The research has suggested that spending cuts would send a “crucial” signal to the bond markets that the government had the “political will” to abide by fiscal rules while tax hikes would need to be carefully designed to avoid further damaging UK growth. 

In a new report, top economists warned that Reeves should build a headroom larger than £9.9bn to ease gilt traders’ nerves and give herself greater flexibility at future Budgets. 

Helen Miller, director of the IFS, said the upcoming Budget will “feel like Groundhog Day” and the situation was largely “of her own making”. 

Reeves told business leaders last November she was “not coming back with more borrowing or more tax hikes” but on Wednesday she conceded that further tax hikes were being considered to fill a hole in the public finances. 

Miller said: “When choosing to operate her fiscal rules with such teeny tiny headroom, Reeves would have known that run-of-the-mill forecast changes could easily blow her off course,” Miller said.

“A key challenge is ensuring that fiscal Groundhog Day doesn’t become a twice-yearly ritual.
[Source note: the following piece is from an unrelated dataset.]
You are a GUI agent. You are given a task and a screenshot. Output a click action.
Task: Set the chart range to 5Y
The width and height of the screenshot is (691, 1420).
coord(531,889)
There is a strong case for the Chancellor to build more headroom against her fiscal rules.

“That wouldn’t be costless – but nor is limping from one forecast to the next under constant speculation that policy will be tightened again.”
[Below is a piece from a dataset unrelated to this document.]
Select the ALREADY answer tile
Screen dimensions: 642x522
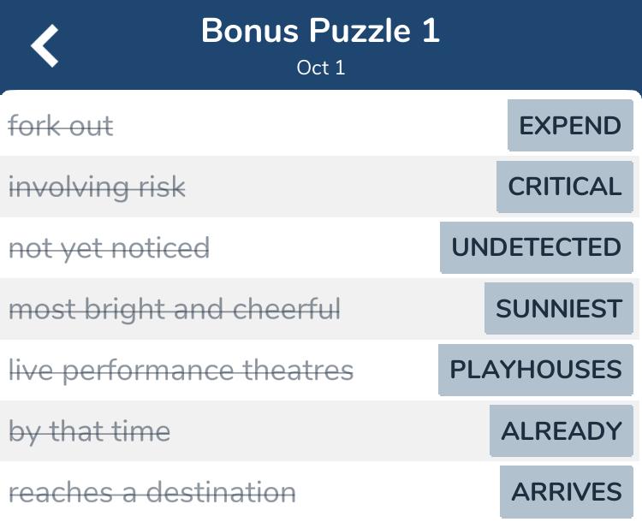click(x=562, y=431)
Raising income tax would ‘support fiscal stability’

In the extensive report, Barclays’ fixed income strategist Moyeen Islam said the bond market will only judge tax hikes and spending cuts positively if they are “credible and deliverable’. 

He wrote that gilt traders – otherwise known as UK government bond holders – will judge spending reforms in the public sector and around welfare as key to maintaining fiscal credibility, with any refusal to make savings likely to lead to a break from Labour manifesto commitments. 

“Without reductions in spending, to deliver the sums required solely via tax increases could require breaking manifesto promises – not something done lightly,” Islam wrote. 

“Should the Chancellor raise the basic rate of income tax, it would be the first rise in over 50 years and would demonstrate a willingness to spend significant political capital in order to support fiscal stability. 

Read more

Labour leadership turmoil to cost Reeves up to £12bn

Rachel Reeves is looking to introduce planning reforms to boost growth prospects ahead of the Budget.

Islam also said that, while the UK was not an outlier given its debt was smaller than the likes of Japan and the US as a share of GDP, there were constraints on gilt trading given supply had been more than double the previous average. 

“The government’s focus on stabilising the bond market – sometimes at the expense of its broader policy goals – reflects the increasing constraint that market sentiment places on fiscal policy. 

“That need for credibility-enhancing policy choices is the price that the government must be seen to be paying in order to provide reassurance to a wary market that has been quick to move sharply on any perception of rolling back on fiscal policy choices.” 

Reeves told to focus on inflation

A rout in the bond markets after the upcoming Budget could push borrowing costs higher than expected, with debt interest payments this year already projected to reach £111.2bn. 

Barclays UK economist Jack Meaning and IFS researchers have projected the fiscal hole to be worth £22bn, which is largely made up of U-turns on welfare savings earlier this summer and an expected downgrade to productivity forecasts in the Office for Budget Responsibility (OBR)’s fiscal report later this year, compounded by a lack of growth.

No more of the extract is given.